3. There are no Iranian units in Iraq. There are no Iranian prisoners to speak of in US custody in Iraq, even though 12,000 prisoners are being detained. The US did arrest a handful of Iranians deputed to the compound of Shiite cleric Abdul Aziz al-Hakim and to Irbil, the power base of Kurdistan President Massoud Barzani. These Iranians were there at Iraqi invitation. The US can only interfere here because it has a big force in the country. A small US military force could do nothing whatsoever about Iranian influence in Shiite Iraq, especially in the face of Iraqi Shiite and Kurdish desire for such cooperation. There will be millions of pilgrims coming back and forth, and they all can’t be monitored. The major Shiite party, the Supreme Council for Islamic Revolution in Iraq, is tightly linked with Tehran even while being among the main US allies. Small US units trying to take on Iranians in the Shiite south would risk being massacred by thousands of angry Iraqi Shiites.

4. Leaving small numbers of US troops in Iraq to assist the Iraqi military over the short term might be desirable and might be practicable, though I’ve been advised that it might not work. Over the medium to long term it would be most unwise because it would set up a strong risk of the US being pulled back into the civil war. What if you put a US company in with an Iraqi battalion, and the whole unit was ambushed by Sunni Arab guerrillas and many US troops killed? Either you let them get away with it, which is an invitation for them strike again at other US troops. Or you retaliate, which means putting more US units in for a retaliatory operation.
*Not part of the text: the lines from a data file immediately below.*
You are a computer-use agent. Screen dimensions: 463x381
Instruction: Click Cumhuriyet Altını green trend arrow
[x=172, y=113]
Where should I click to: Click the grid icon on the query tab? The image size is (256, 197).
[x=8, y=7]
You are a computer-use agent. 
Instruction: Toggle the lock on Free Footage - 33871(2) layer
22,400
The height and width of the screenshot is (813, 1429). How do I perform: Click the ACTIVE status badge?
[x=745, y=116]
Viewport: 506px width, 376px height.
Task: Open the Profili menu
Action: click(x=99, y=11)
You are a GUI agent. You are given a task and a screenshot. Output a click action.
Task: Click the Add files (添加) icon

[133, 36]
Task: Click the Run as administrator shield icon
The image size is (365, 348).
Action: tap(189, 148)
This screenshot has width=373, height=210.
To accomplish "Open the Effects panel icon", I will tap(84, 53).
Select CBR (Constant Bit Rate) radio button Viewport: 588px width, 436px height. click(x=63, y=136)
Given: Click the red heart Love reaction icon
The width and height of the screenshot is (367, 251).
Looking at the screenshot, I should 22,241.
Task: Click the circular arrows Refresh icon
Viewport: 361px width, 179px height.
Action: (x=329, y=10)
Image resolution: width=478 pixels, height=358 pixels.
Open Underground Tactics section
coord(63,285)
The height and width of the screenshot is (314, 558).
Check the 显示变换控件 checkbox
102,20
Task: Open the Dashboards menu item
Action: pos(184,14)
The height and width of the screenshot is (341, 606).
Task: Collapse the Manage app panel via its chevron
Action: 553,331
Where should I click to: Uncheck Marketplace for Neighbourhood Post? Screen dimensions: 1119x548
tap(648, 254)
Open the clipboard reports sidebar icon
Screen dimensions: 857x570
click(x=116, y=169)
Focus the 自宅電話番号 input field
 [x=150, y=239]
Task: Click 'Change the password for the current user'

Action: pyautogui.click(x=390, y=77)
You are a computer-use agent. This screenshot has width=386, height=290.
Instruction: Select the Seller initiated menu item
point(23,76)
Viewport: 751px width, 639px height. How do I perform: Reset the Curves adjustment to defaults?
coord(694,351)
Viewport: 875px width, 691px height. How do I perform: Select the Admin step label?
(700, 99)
5. Small units of US troops are not going to agree to stay in Iraq because they will lack security. Only a big army in the country can provide that security. If US troops are captured, who will rescue them and how, if we have gotten most of the military out?

6. Some day Grand Ayatollah Ali Sistani is going to get up in the morning and give a fatwa or formal legal ruling that there must be no foreign troops stationed on Iraqi soil. When that happens, the US will not be able to stay in Iraq. It will be over with.

I have great respect for Senator Clinton and say all this only because I think her statements show she is getting bad and unrealistic advice on this matter, possibly from powerful lobbies, and fear that she may become attached to a set of policies that make no sense in the context of the really existing Iraq.